All models were fitted with three chains of 2,000 iterations and 1,000 warm-up samples. The number of iterations was chosen to ensure good quality of the parameter estimates, with the models converging as indicated by potential scale reduction factors $\hat{R}$ generally below 1.1 (cf. Gelman, 2006).

Two-Stage HLM

As a baseline for comparison, we also fitted a two-stage HLM, following the large-sample approach detailed by Raudenbush and Bryk (1987). Similar to the MELSM, this framework also defines a model for the residual variance as an outcome, but the location and scale models are estimated separately in two stages.

First, a standard random-intercept MLM is fitted to the student-level data. From this model, we calculate a bias-corrected, log-transformed measure of dispersion for each school j:

d_{j} = \ln (σ_{j}) + \frac{1}{2 {df}_{j}}

where $σ_{j}$ is the standard deviation of the residuals in school j, and ${df}_{j} = n_{j} - p$ are the corresponding degrees of freedom. Key to this transformation is that the sampling variance of d_j is known to be approximately $ν_{j} = 1 / (2 {df}_{j})$ , which accounts for the fact that dispersion estimates from larger schools are more precise.

In the second stage, these d_j values are treated as the outcome in a hierarchical model with known variance. This model yields empirical Bayes estimates ( $δ_{j}^{*}$ ) of each school’s true dispersion. The empirical Bayes residual, $δ_{j}^{*} - \hat{Δ}$ , represents the shrunken school-level deviation from the mean, which is analogous to the MELSM’s t_0j.

To identify schools with unusual variability, we standardized these empirical Bayes residuals to obtain Z_j and constructed a normal Q-Q plot of the resulting values. A school was flagged as having an extreme level of dispersion if its Z_j value fell outside the 95% confidence bands of the Q-Q plot. This approach identifies only those schools whose variability is statistically inconsistent with the overall distribution.

Performance Metrics

For each simulated dataset, we computed the set of schools truly belonging to the slab group, as determined by the data-generating mechanism. We then compared this to the set of schools flagged by each method as having unusual within-cluster variance.

Using the flagged and true slab schools, we computed the sensitivity, specificity, and precision for each method:

Sensitivity = \frac{TP}{TP + FN}, Specificity = \frac{TN}{TN + FP}, Precision = \frac{TP}{TP + FP} .

TP and FP are the number of true and false positives, respectively, whereas TN and FN are the number of true and false negatives, respectively. We used these rates to compute the F1 score (Powers, 2020), which is the harmonic mean of precision and sensitivity. It is defined as

F 1 = 2 \times \frac{Precision \times Sensitivity}{Precision + Sensitivity} .
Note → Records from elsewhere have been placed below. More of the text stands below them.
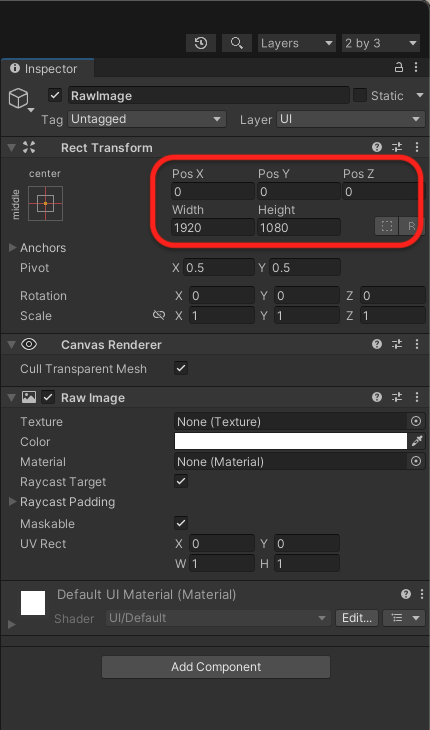
Task: Click the white Color swatch
Action: coord(291,441)
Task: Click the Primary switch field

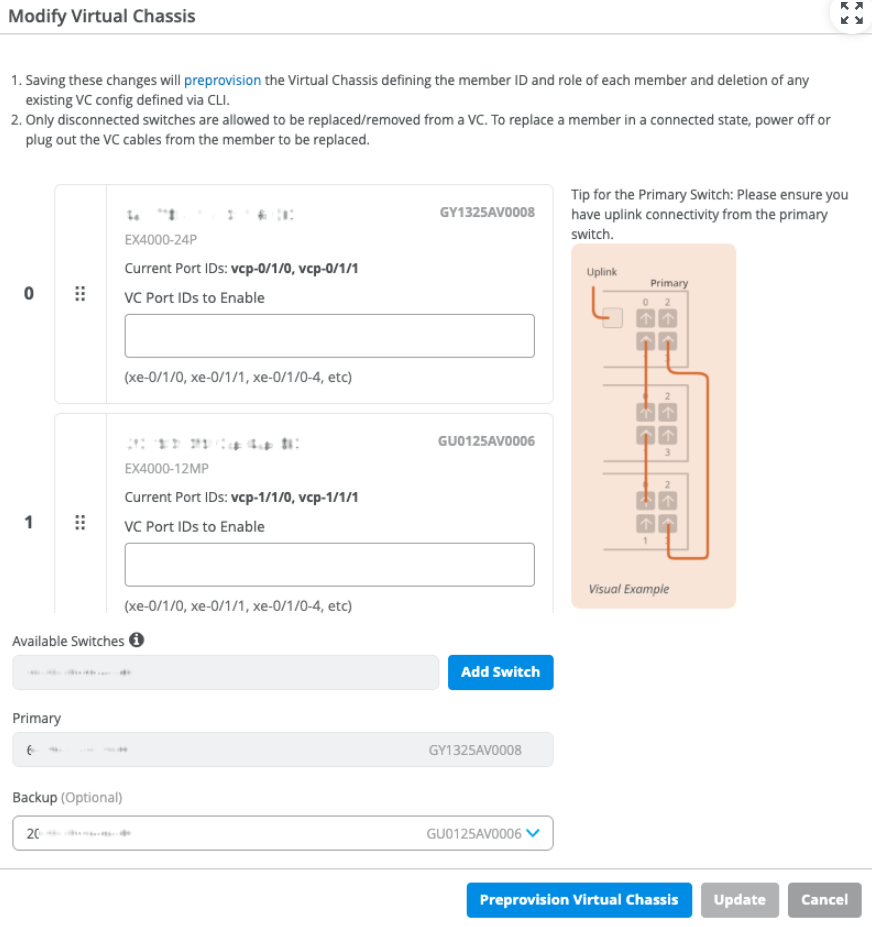Action: pos(282,750)
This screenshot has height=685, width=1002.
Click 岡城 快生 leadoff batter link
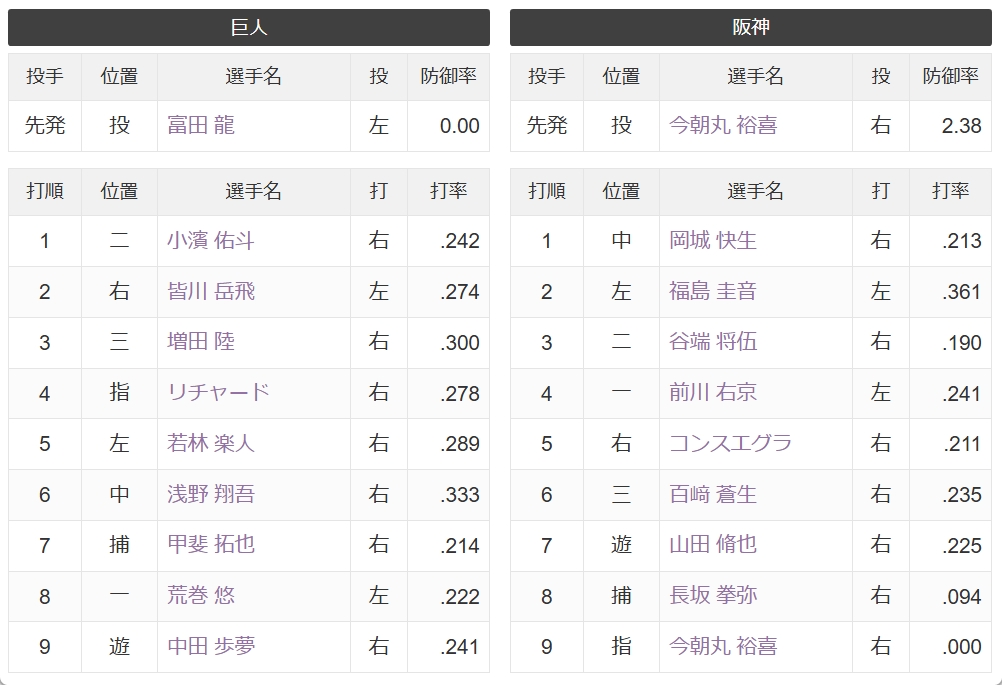(713, 241)
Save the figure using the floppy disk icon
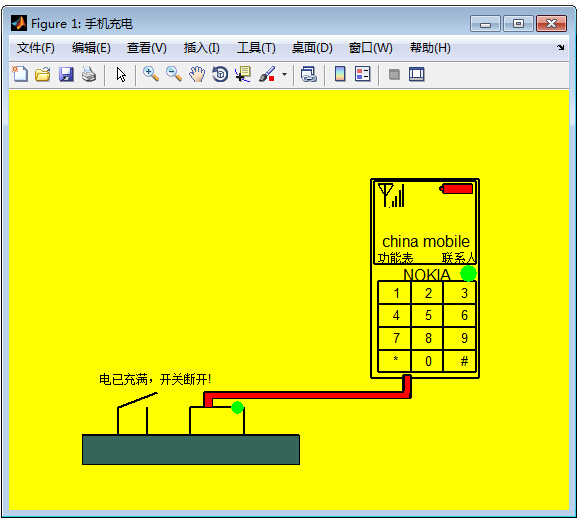 (x=66, y=74)
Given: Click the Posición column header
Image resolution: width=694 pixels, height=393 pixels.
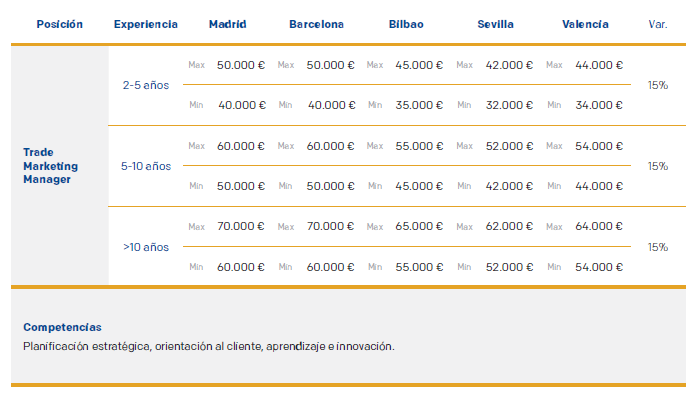Looking at the screenshot, I should (x=59, y=24).
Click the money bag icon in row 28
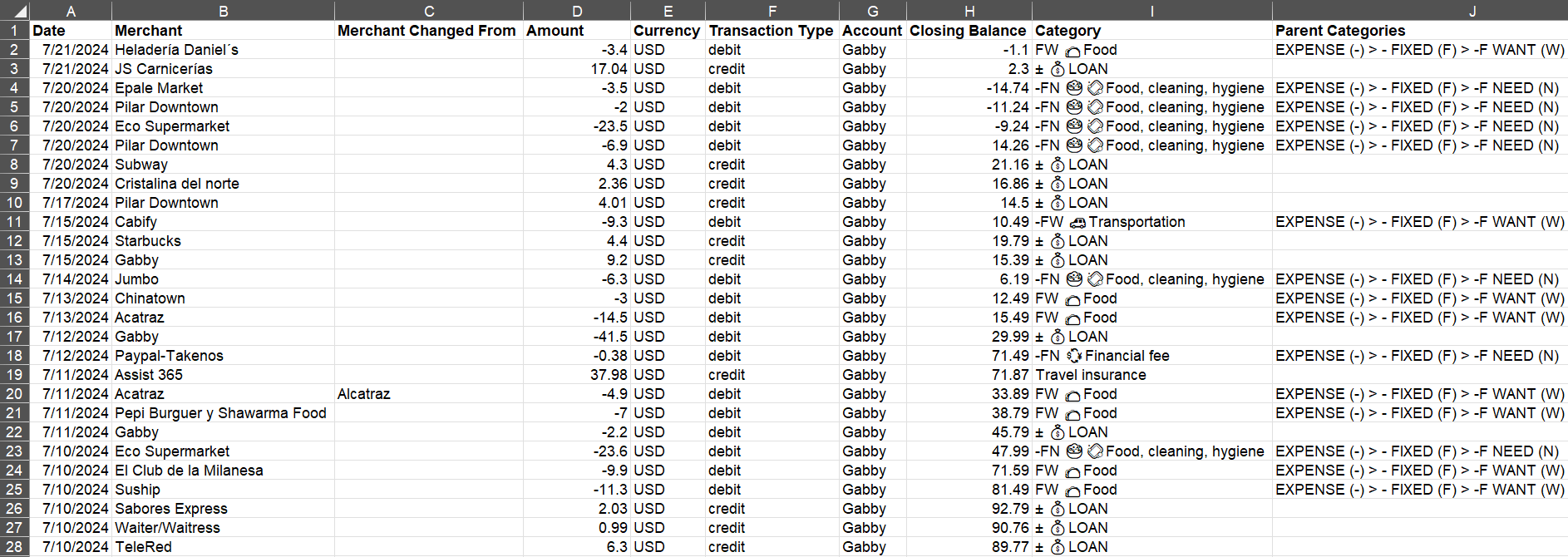 1058,547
We focus on the F1 score because, while we hope to maximize the identification of true positives, a false positive in an educational context can have relevant consequences. For example, it can initiate unnecessary and expensive investigations, diverting finite administrative time, funding, and support personnel away from schools that genuinely require intervention.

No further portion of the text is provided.